Будет небесполезным, прочитав эти хвалебные строки, задать себе вопрос: «Почему и за что тот, кто стал символом и знаменем либеральной интеллигенции, кто отрицал нравственную ответственность личности, заговорил вдруг о духе целого народа; в чьей жизни выразилась сторона жизни мильонов?» Здесь уместно сказать немного подробнее о самом Виссарионе Григорьевиче.
Белинский вызывал нешуточный гнев за то, что не находил никаких достоинств ни в Ломоносове, ни в Державине, ни в Карамзине, ни в Жуковском, отсюда и происхождение его знаменитой фразы: «Да – у нас нет литературы!» Про него говорили, что в отечественной литературе он признавал всего три имени: «Пушкин, поэт русский по преимуществу», к гармоническим звукам которого Россия жадно прислушивалась, Гоголь, произведениями которого он восхищался, и баснописец Крылов.
Чем же крыловская басня привлекла «Неистового Виссариона», в характере которого главной чертой, по словам Ивана Тургенева, было «стремительное домогательство истины»?

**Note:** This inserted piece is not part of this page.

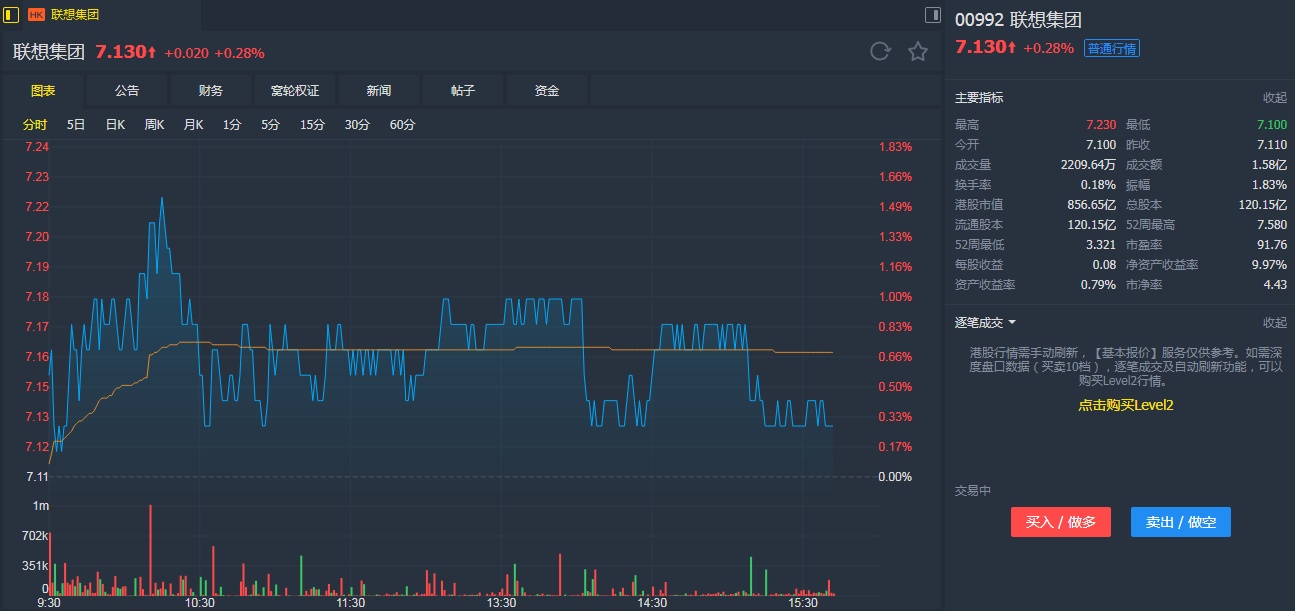Select the 新闻 tab
1295x611 pixels.
click(x=379, y=91)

Белинский был литературным критиком демократического лагеря с ориентацией на западнические идеи. В наши дни можно услышать, что он даже опережал современную ему буржуазную мысль. Его, надо признать, меньше всего интересовала соотнесённость басен Крылова с классицистической и сентименталистской разновидностями жанра.
Нравоучительные произведения, осмеивающие общечеловеческие пороки и заодно дающие уроки столь же абстрактной общечеловеческой «добродетели», по большому счёту его тоже мало волновали. Зато острейшая социальная сатира, придавшая старому жанру басни новую эстетическую функцию иносказательного же, но остро критического изображения конкретных социальных пороков русской действительности, – это было именно тем, что привлекало революционного демократа.
Басни позволяли Крылову быть трибуном-публицистом. Крылов талантливо показывал, как хищники, крупные и мелкие (пусть представленные в виде Львов, Волков и Лис – народ разберётся, кто в чьей шкуре), беспощадны к своим беззащитным жертвам – Овцам, Зайцам и прочей мелкой твари.
Белинский, опираясь на басни, вскрывал механизм крепостнического «правосудия», основанного на господстве силы и на лицемерии. Ему удавалось заражать интересом к такой критике власти в её неприглядной наготе «прогрессивную» молодёжь. Не стоит удивляться, но как раньше Крылова, его «Почту духов», читали при дворе, так теперь власть читала «литературную критику» о его баснях.
Чем завершился первый «эксперимент», мы помним. Иного финала не могло быть и у второго. После известий о революционных событиях февраля 1848 года во Франции одним из первых III отделение открыло дело о журналах «Отечественные записки» и «Современник» (именно там обретали жизнь статьи Белинского).
Опасность Белинского, резкого в своих суждениях, власть видела (она была в этом уверена) в том, что сегодняшние читатели его статей завтра пойдут крушить государственную иерархию.